→ Problem details
Find the line containing "Members Section (48, 2490)", then return it and every line after it through the end of the records, exactly. Leave out pictures.

→ Dataset entries
____________
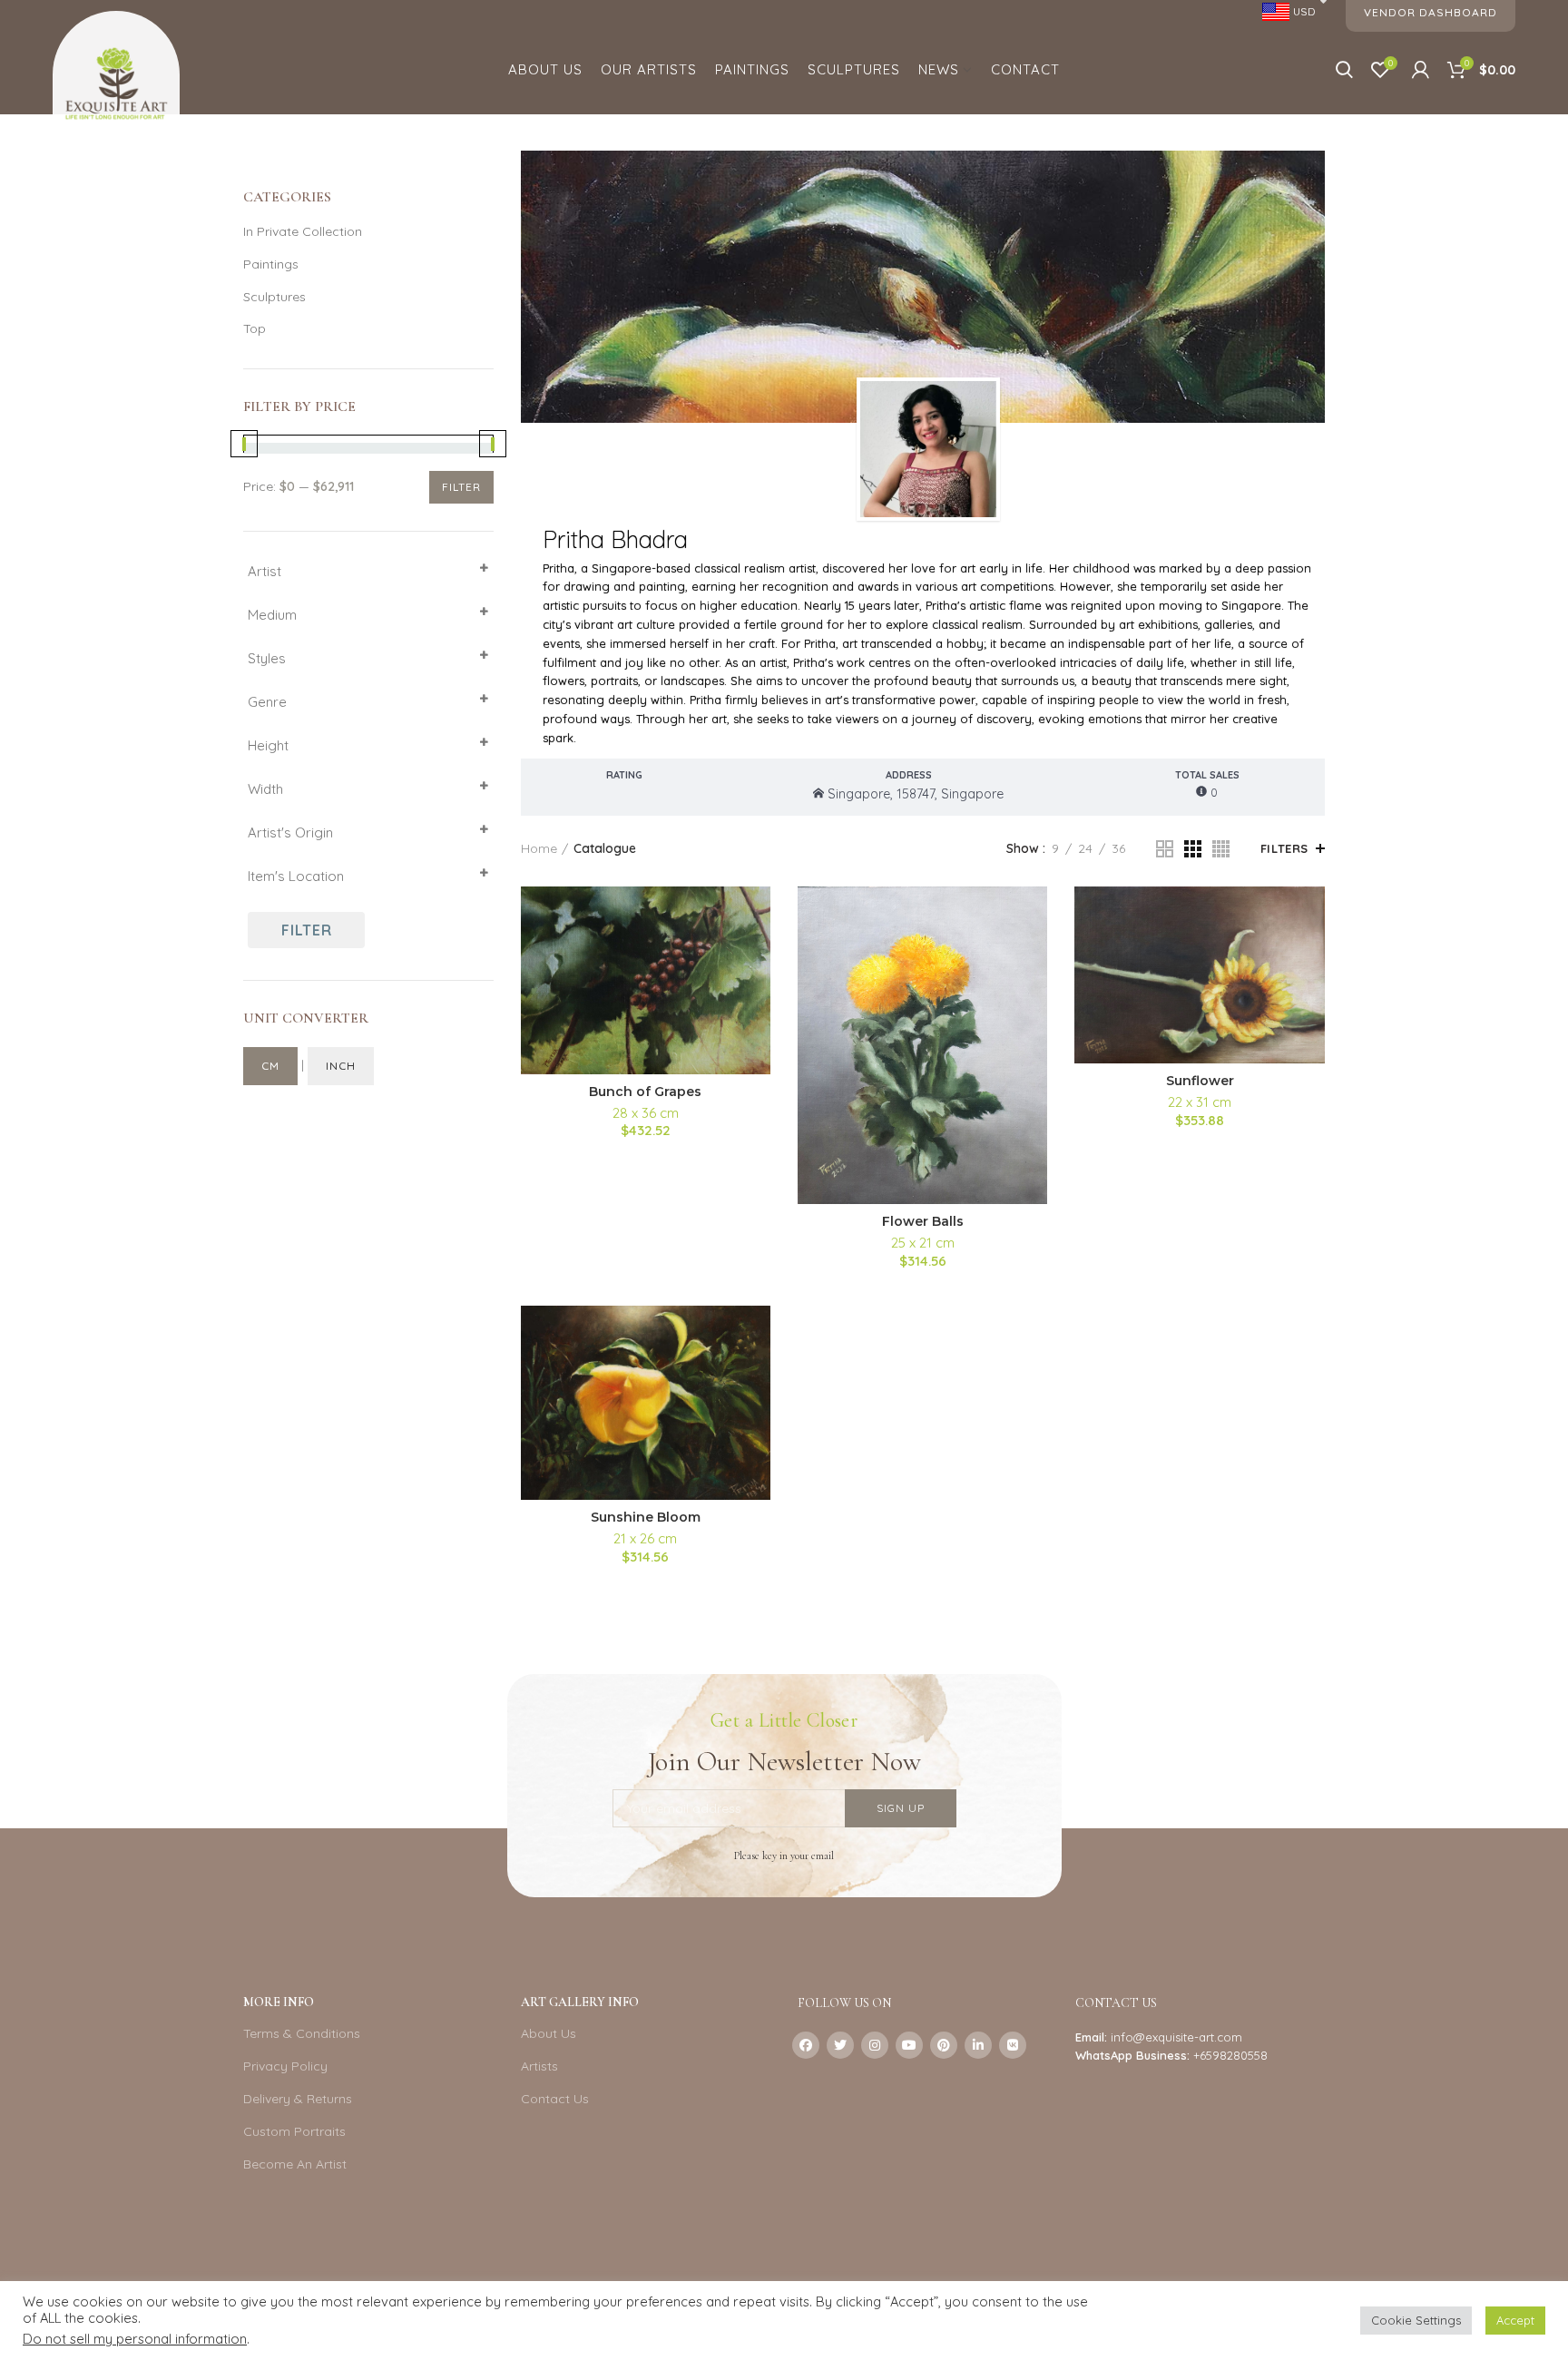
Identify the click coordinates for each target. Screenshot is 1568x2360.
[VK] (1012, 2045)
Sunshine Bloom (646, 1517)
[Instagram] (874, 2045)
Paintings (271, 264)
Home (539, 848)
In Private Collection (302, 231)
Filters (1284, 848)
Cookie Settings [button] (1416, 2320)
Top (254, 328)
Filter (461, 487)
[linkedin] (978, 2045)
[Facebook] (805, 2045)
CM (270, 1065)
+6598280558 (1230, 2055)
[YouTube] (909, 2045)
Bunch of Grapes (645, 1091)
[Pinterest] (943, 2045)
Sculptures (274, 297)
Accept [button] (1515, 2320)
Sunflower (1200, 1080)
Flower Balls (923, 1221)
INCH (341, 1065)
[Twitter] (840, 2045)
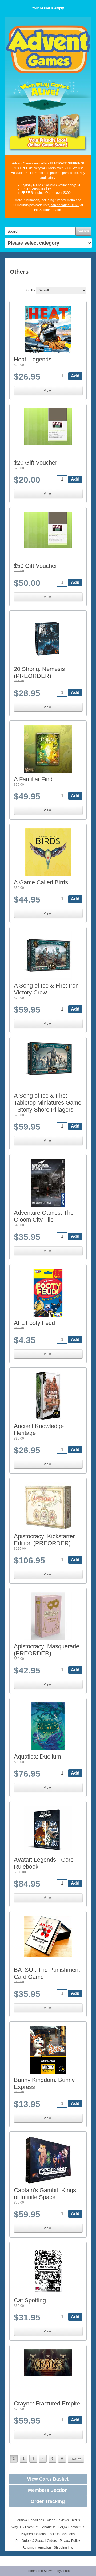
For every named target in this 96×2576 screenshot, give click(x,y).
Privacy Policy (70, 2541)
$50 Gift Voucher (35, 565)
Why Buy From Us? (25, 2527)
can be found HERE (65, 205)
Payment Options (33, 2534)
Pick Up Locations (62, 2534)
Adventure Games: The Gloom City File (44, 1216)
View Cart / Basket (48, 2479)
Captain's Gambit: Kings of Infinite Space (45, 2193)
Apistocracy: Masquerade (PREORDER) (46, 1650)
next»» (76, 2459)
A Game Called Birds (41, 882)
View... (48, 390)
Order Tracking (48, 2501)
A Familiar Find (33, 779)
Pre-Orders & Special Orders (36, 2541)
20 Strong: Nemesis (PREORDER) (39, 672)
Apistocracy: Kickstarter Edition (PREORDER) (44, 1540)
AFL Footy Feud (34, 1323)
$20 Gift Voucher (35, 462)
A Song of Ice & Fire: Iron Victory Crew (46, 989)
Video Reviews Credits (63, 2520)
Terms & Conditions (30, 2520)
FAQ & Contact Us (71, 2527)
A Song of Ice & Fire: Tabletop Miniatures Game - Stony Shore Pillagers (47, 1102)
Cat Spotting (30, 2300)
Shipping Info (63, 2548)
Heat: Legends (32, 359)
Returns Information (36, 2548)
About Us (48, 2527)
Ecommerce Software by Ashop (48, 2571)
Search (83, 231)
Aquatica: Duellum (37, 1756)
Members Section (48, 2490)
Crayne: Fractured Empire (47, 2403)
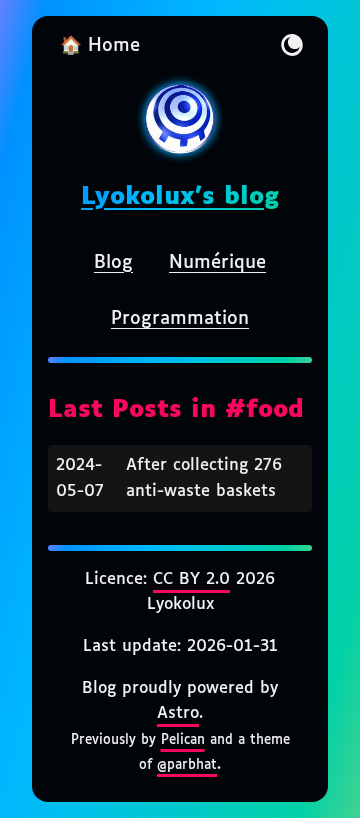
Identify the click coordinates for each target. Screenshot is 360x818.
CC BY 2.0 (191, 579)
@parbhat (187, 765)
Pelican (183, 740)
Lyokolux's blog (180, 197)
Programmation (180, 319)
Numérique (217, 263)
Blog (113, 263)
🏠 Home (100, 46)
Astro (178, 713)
____________
→ Reply
Members Section (48, 2490)
Crayne: Fractured Empire (47, 2403)
Identify the click coordinates for each target. Screenshot is 360x818.
CC BY 2.0 (191, 579)
@parbhat (187, 765)
Pelican (183, 740)
Lyokolux's blog (180, 197)
Programmation (180, 319)
Numérique (217, 263)
Blog (113, 263)
🏠 Home (100, 46)
Astro (178, 713)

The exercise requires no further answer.